Young had a mercurial rookie season after being drafted by the Celtics with the 17th pick. Fans fawned over his smooth, almost elegant jump shot, and when he sat on the bench during the team’s early season struggles, there was consistent clamoring to give him a more significant opportunity.
As the year progressed it became obvious Young was not quite ready for that. He was slowed by some nagging injuries, but he also was unprepared for the demands of an NBA season.
“It was a big transition for me,” he said. “Being so young, I thought I had it all figured out and my confidence was high. But then my confidence got thrown off, and that kind of messed up my game.”
Young shuttled between Boston and the team’s D-League affiliate, the Maine Red Claws, 11 times. He showed flashes of potential with the Red Claws, averaging 21.5 points per game and shooting 44 percent on 3-pointers.

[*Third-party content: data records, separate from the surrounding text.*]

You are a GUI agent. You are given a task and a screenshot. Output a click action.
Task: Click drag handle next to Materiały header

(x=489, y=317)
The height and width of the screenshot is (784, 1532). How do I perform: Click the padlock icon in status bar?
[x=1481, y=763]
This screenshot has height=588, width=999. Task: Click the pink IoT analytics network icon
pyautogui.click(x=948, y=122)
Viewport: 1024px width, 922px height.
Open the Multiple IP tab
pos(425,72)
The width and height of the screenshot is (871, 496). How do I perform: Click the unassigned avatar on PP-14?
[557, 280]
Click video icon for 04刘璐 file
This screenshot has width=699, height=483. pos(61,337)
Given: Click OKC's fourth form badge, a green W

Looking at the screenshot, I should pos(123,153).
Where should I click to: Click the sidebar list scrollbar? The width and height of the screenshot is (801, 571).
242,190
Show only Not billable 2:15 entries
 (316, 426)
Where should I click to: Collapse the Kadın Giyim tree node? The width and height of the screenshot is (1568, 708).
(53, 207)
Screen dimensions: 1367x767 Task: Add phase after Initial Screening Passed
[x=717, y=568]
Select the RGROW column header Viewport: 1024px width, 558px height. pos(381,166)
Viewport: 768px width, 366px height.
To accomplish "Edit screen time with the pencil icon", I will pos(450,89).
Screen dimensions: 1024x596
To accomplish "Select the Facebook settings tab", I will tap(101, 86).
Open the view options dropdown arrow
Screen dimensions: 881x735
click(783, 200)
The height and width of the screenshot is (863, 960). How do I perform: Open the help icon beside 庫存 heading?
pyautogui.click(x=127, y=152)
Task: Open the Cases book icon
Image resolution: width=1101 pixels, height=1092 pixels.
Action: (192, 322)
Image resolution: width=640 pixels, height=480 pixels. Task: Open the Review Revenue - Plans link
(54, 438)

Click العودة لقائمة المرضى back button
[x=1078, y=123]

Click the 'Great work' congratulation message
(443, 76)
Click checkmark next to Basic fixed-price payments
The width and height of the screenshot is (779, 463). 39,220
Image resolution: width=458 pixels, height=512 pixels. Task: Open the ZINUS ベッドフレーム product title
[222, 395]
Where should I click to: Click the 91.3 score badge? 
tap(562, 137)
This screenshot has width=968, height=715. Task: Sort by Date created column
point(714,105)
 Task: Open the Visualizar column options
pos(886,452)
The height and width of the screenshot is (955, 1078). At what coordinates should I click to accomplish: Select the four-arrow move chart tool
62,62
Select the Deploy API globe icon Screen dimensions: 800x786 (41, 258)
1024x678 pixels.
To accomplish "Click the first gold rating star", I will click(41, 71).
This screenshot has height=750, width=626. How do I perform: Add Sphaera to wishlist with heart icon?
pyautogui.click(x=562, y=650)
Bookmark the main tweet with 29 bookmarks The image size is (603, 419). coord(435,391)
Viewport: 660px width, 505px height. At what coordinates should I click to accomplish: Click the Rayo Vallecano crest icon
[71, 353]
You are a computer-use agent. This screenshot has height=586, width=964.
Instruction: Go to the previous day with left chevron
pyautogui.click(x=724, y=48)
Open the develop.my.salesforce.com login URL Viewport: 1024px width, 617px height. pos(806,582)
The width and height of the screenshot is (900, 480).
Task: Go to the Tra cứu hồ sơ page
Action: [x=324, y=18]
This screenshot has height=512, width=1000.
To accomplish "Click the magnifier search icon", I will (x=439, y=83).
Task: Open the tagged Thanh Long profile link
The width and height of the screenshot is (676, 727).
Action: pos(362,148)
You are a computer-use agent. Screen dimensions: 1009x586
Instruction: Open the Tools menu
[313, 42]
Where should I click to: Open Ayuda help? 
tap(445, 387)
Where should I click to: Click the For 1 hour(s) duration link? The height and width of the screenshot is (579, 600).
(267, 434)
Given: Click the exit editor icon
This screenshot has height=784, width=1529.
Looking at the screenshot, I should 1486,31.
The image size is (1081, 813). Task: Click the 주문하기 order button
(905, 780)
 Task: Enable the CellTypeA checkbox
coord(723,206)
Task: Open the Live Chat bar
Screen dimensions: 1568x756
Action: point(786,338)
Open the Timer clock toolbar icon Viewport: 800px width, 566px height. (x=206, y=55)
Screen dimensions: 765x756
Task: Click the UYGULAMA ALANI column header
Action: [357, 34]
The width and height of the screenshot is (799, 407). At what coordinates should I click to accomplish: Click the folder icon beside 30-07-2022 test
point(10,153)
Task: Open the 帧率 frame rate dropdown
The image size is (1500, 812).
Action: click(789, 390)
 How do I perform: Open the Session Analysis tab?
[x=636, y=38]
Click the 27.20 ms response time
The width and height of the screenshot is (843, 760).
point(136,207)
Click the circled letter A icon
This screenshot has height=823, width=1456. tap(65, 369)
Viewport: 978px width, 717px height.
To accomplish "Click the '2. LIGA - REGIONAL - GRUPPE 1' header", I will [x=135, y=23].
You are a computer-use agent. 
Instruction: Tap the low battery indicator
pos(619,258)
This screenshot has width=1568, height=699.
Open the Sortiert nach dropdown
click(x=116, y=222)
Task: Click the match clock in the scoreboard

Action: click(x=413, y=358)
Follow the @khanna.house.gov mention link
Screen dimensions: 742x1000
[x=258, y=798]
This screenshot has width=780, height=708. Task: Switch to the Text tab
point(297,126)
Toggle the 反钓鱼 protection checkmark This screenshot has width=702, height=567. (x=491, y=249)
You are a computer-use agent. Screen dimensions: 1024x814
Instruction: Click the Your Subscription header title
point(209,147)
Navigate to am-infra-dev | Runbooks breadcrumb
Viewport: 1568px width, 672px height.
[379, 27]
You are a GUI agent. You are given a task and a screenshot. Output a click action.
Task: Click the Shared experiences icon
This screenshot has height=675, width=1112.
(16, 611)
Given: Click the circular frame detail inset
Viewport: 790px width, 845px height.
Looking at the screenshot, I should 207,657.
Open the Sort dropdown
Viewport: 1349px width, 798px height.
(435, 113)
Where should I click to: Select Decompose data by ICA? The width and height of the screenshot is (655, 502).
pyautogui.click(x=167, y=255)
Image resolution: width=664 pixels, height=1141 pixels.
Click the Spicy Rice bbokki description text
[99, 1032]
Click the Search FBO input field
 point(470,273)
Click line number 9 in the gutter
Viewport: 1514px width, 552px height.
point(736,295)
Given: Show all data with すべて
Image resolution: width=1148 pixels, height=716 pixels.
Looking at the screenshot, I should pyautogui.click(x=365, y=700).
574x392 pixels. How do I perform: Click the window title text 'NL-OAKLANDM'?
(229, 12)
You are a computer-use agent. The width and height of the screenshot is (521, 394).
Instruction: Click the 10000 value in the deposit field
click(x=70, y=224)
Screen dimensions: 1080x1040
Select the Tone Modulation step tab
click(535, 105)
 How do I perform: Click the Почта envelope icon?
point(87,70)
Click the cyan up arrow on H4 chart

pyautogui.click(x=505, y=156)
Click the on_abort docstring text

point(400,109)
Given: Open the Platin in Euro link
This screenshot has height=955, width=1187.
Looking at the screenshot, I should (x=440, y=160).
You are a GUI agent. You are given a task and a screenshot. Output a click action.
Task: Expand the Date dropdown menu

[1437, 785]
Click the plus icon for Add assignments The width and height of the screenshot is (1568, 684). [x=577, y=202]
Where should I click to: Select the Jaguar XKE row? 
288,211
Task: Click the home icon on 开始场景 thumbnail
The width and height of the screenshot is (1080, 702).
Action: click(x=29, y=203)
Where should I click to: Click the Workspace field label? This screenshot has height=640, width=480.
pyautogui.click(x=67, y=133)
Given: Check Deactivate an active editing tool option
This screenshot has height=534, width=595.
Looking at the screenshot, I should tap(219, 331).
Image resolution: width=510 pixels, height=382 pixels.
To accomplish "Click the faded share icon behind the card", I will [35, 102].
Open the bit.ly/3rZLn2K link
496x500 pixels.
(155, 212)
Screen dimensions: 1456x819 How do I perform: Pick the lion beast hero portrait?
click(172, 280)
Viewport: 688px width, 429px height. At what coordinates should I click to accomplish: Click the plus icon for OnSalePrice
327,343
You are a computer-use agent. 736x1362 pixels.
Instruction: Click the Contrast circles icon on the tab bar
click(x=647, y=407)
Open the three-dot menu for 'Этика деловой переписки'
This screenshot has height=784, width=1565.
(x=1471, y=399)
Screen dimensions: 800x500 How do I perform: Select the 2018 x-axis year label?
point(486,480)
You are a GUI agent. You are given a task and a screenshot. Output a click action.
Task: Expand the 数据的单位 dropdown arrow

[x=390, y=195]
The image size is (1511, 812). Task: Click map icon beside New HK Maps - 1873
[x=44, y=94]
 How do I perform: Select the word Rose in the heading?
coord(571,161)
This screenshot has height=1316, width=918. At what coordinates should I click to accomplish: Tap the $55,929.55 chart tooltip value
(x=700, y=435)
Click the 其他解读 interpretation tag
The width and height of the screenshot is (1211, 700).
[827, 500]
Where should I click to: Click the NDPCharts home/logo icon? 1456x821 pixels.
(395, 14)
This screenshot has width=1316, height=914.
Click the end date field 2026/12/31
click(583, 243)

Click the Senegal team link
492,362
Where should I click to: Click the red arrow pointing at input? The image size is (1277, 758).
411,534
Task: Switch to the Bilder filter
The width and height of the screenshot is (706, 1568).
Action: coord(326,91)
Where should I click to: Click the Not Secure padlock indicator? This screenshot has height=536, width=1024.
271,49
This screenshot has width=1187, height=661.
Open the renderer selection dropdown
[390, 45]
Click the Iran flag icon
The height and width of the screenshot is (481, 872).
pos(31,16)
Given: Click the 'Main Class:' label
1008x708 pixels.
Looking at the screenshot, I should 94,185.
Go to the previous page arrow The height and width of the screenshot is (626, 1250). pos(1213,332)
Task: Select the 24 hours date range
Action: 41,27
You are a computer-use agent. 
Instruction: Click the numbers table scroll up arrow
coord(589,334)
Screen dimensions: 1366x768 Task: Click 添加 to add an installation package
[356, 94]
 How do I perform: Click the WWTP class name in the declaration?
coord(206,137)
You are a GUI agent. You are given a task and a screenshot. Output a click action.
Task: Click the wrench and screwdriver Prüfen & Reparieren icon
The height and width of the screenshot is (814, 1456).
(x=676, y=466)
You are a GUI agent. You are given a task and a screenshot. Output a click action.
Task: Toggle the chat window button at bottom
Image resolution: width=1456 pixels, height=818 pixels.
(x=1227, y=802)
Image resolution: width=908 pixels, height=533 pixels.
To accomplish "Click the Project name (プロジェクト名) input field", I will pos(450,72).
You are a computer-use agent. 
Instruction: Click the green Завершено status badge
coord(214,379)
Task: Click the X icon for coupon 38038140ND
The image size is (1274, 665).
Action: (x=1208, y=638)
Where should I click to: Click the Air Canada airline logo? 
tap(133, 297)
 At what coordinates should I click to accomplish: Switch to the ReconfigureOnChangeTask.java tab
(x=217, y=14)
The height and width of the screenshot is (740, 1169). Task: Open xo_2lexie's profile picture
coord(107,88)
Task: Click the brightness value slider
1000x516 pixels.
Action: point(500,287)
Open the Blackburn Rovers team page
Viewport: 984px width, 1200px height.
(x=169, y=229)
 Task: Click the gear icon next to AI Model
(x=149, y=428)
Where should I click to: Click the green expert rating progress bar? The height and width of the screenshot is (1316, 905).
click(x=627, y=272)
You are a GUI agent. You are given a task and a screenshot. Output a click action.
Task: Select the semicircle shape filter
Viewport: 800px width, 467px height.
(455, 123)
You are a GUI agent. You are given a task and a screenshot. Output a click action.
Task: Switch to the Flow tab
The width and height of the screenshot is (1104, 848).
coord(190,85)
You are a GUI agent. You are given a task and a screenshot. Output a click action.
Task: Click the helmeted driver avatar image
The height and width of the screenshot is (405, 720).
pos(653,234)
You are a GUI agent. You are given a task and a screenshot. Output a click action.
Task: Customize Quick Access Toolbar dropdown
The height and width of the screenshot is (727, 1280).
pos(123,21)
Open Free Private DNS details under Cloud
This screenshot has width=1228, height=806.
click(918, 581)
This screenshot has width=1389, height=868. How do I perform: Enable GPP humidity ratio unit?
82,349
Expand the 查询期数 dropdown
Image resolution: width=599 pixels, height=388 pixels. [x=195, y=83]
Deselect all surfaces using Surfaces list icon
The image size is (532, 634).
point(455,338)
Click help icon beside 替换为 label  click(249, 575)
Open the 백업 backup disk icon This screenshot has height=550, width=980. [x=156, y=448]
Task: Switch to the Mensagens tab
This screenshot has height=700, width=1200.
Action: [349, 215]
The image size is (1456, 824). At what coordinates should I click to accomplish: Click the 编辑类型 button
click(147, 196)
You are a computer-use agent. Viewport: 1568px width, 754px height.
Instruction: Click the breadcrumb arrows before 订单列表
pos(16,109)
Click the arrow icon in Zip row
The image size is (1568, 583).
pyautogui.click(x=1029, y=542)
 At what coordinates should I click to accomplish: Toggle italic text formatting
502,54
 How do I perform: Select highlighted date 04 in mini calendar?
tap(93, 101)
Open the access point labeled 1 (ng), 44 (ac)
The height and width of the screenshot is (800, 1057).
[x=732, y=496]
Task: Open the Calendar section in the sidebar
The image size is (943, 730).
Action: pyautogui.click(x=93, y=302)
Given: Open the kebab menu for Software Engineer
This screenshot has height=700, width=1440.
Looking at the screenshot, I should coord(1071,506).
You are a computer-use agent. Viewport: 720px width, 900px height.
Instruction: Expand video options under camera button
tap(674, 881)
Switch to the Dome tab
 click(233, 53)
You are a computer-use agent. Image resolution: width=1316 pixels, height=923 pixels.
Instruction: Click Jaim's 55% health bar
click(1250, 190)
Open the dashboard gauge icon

Back with the Celtics, however, opportunities usually vanished, particularly after veteran Gigi Datome surprisingly emerged as a trusted option in coach Brad Stevens’s system.
Aside from playing 24 minutes in the meaningless regular-season finale, Young played a total of just 14 minutes over the final 20 games of the season. He did not play in the playoffs, either.
Stevens constantly preaches to his players about “owning their space.” That essentially means that when they are on offense, they should not be pushed around, and when they are on defense, they should push an opponent around.
Last season, by most accounts, Young did not own his space. But he believes he is getting there.
He has reformed his diet and worked extensively in the weight room. He says he has put on 20 pounds of muscle and added 3 inches to his vertical jump since last season.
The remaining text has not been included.